Volume 8 of The History of Middle-Earth

Every time I read a volume in The History of Middle-Earth (Christopher Tolkien’s compendium of his father’s writing), I puzzle over who the audience is supposed to be. It reads like a scholarly work, with copious footnotes, and yet it is targeted at fans of The Lord of the Rings (LOTR).


I just completed Volume 8: The War of the Ring (1990), which is the third book to address the writing of LOTR. It covers the battle for Helm’s Deep, the Ents’ destruction of Isengard, and the Battle of the Pelennor Fields outside of Minas Tirith. There is also a section on Frodo and Sam’s journey through the Emen Muil Mountains, their encounter with Faramir, and finally the fight with Shelob the spider.


I read The History of Middle-Earth as much for its insight into the writing process as for being a Tolkien fan. There is a feeling of completeness to LOTR, as though the story could not unfold in any other manner. So, to see the extent of Tolkien’s struggles makes the final version all the more impressive. So many times he could have gone down any number of roads – and probably would have made it work out fine – and yet the way the story does unfold seems right.

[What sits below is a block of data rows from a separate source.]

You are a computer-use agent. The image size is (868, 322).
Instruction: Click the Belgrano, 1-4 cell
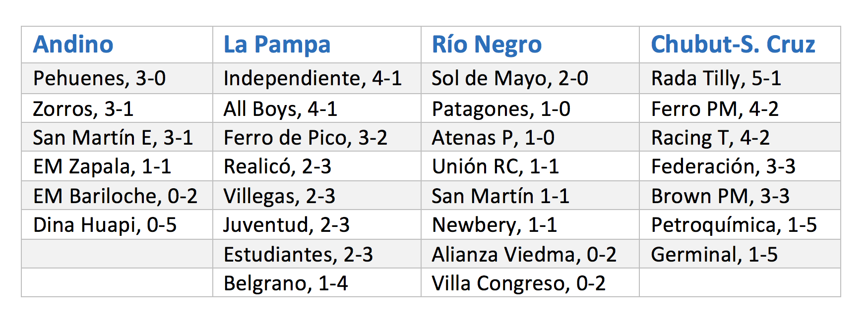[317, 283]
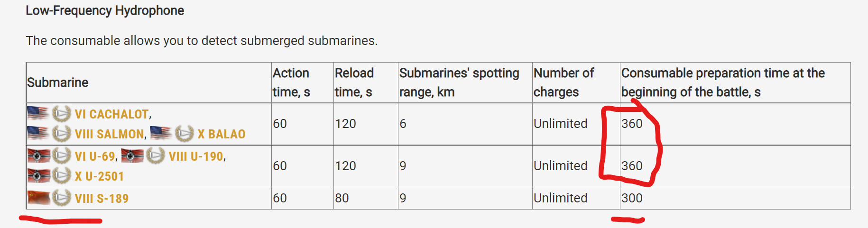Click the "Low-Frequency Hydrophone" heading
The width and height of the screenshot is (868, 228).
point(105,10)
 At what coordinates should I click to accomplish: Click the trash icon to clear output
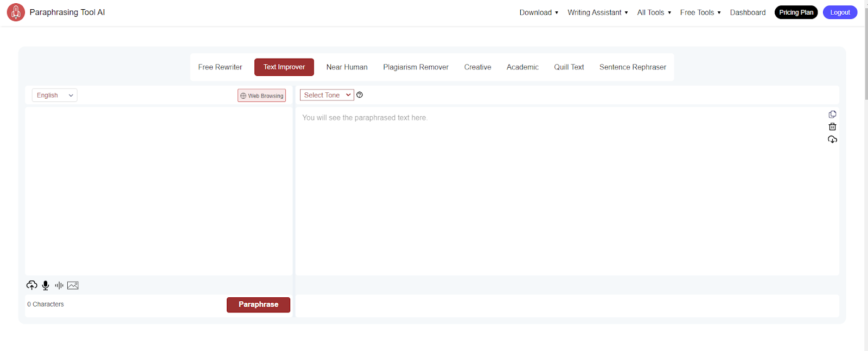click(x=832, y=127)
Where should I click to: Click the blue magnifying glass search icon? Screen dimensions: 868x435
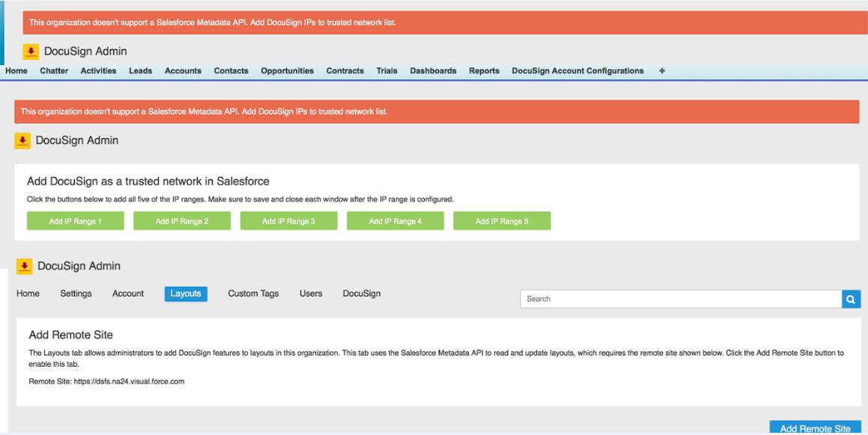851,299
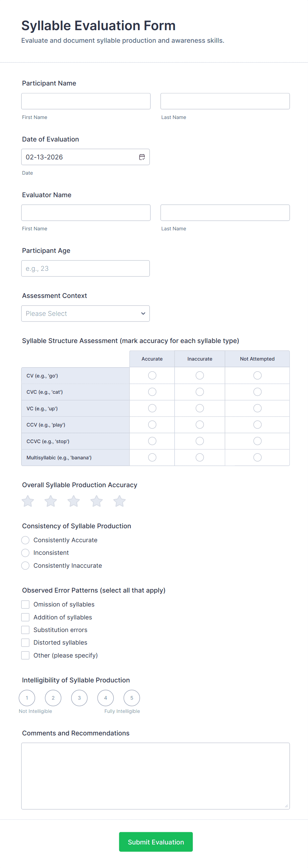Choose the fourth star rating
308x868 pixels.
pos(96,501)

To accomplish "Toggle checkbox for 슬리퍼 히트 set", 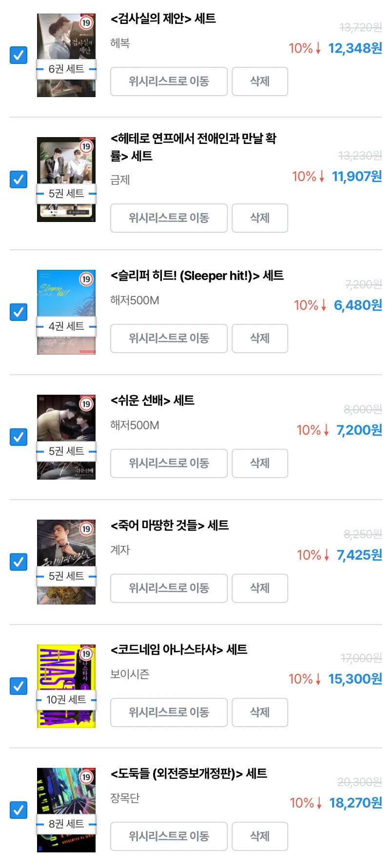I will [19, 312].
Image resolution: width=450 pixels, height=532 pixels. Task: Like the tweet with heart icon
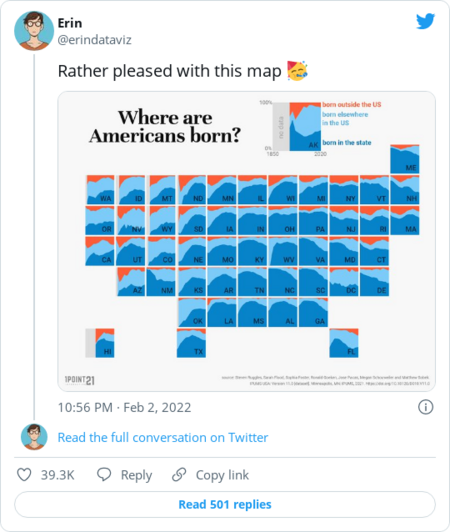coord(24,475)
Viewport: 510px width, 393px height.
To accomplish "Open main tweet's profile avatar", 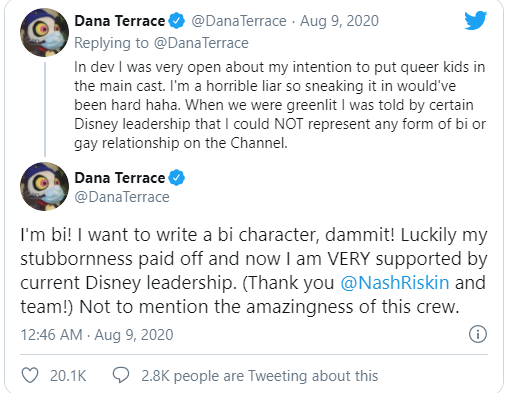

Tolkien: "Behind me are my notes for Chapter One."

Tolkien had a history of tinkering with his stories. The tales from The Silmarillion were revised and rewritten countless times, and even still he never reached a final version that satisfied him. (My favorite take has Sauron as a giant-sized black cat guarding Morgoth’s fortress). But in his relentless combing through his stories, typically he did untangle the most gnarled knots. At least for LOTR, he got where he wanted to go.


As evidenced in The War of the Ring, Tolkien wrote many outlines, notes, and drafts, and to make it even more complicated, he often wrote over earlier drafts. His handwriting at times was incomprehensible (even to Tolkien himself), so that his son had quite a job to identify words out of the crabbed handwriting.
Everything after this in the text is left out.